The quiet oasis that hummed only with electricity and their own voices was the kitchen. The two tender flowers breathed uninhibited for the first time since they had entered the Realm of Fraternity. Presently, Alice noticed cake sitting unattended on a counter. Two cakes, one vanilla and the other chocolate, calling to two overwhelmed girls at their first party. As the curious girls moved closer to the mounds of gluten and sugar, a lord of the Realm of Fraternity wandered into the room.
What the Iris presumed was the fellow’s earlier preoccupation followed after, spotted visitors to the kitchen, said “Whoops…” and promptly exited. The lord of the Realm of Fraternity appeared particularly jovial and welcomed the strangers to the cake. With the words, “How often do you get cake at a frat party?” he left them to conquer the two desserts.
A sticky knife and fingers resembling those of a kindergartener at a birthday party later, they sat sprawled on the kitchen table like two tropical birds in their brilliant full array. The sink had swallowed the remainder of the contents of both their unwanted aluminum cans, and the chemical sugariness that is found only in a sheet cake had satisfactorily coated their taste buds.
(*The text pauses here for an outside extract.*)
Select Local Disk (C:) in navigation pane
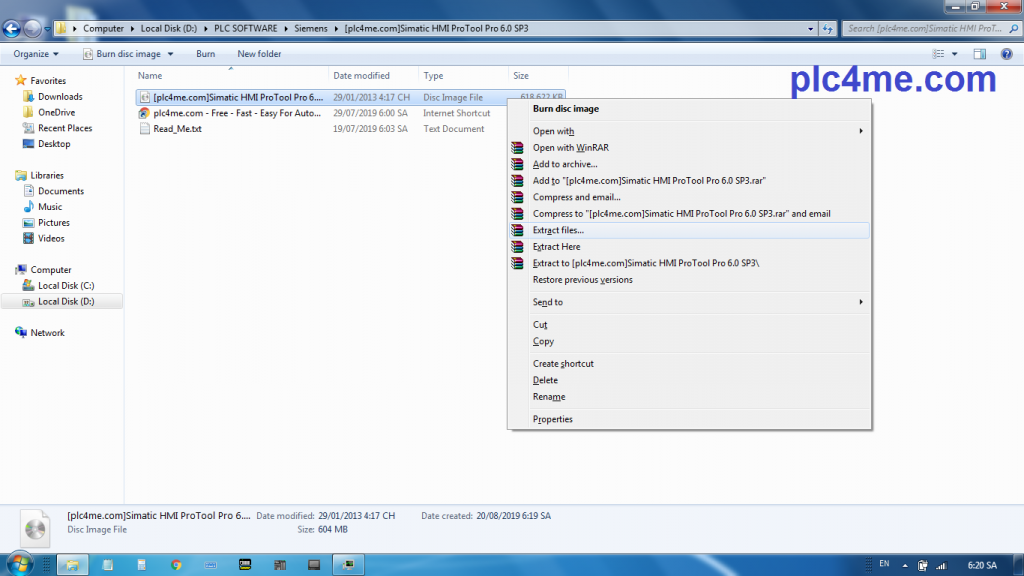This screenshot has height=576, width=1024. coord(66,286)
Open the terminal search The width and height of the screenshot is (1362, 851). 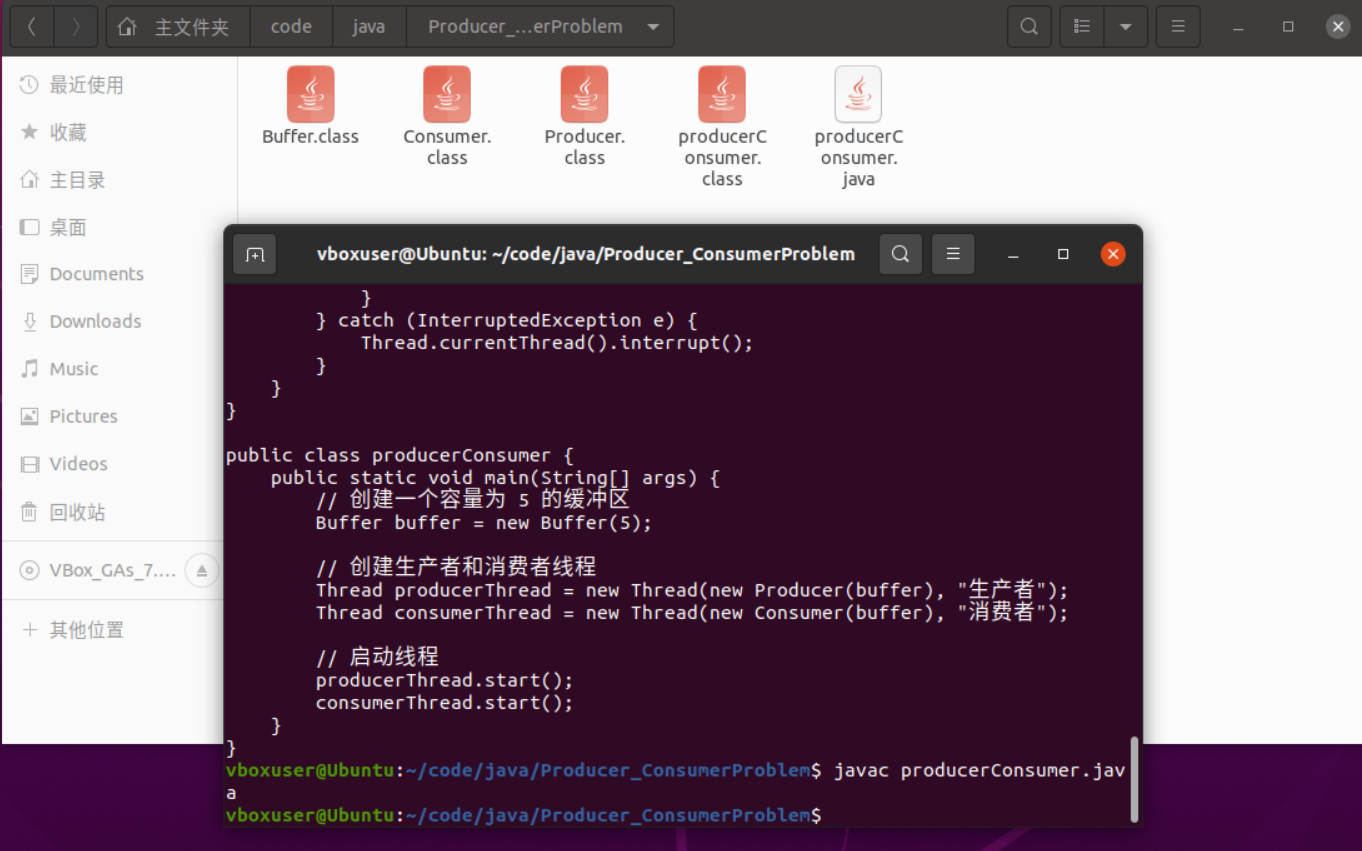[x=900, y=254]
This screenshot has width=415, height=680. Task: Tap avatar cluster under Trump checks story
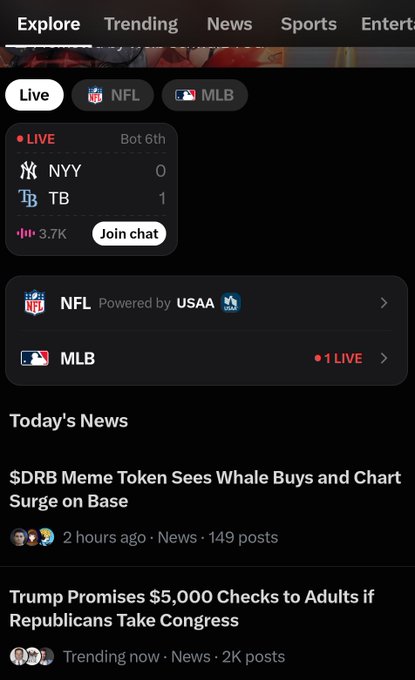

They laughed about the oddities of that place, and between bites of spongy sweet carbs they recounted the patterns of their lives before they had been thrown down that rabbit hole with about a thousand other people that were to be the class of 2018. At that ephemeral moment late on an August night, that cake was the most reassuring thing they had ever tasted.
It was a meal of initiation into a first year of forced self-awareness. It was the first genuine bond Alice had formed with any person in the place separate from what she had previously known. It was probably the first time Alice had ever enjoyed eating a sheet cake in her entire life. The cake was, as they say, “nothing to write home about.” The word “pedestrian” comes to mind when Alice now thinks of how her taste buds interpreted that experience, but the cake facilitated an otherwise nonexistent conversation. Devouring the equivalent of half a cake at an ungodly hour encourages the best and most enduring of friendships.
To the current freshmen and those who find their way to William and Mary in the future: When life and frat boys give you cake, accept it graciously and without hesitation. You may have to venture through the unpleasant to find a slice of sweetness, but you must seek out such opportunities as Alice did when she stepped out of the comfort of her living room and through the looking glass. Be inquisitive though prudent, but, most importantly, be doing. Otherwise, you will discover nothing at all at the bottom of an aluminum can. After all, you’re already down the rabbit hole.
The Author concedes to Alice’s request to inform the reader that Alice still does not enjoy beer.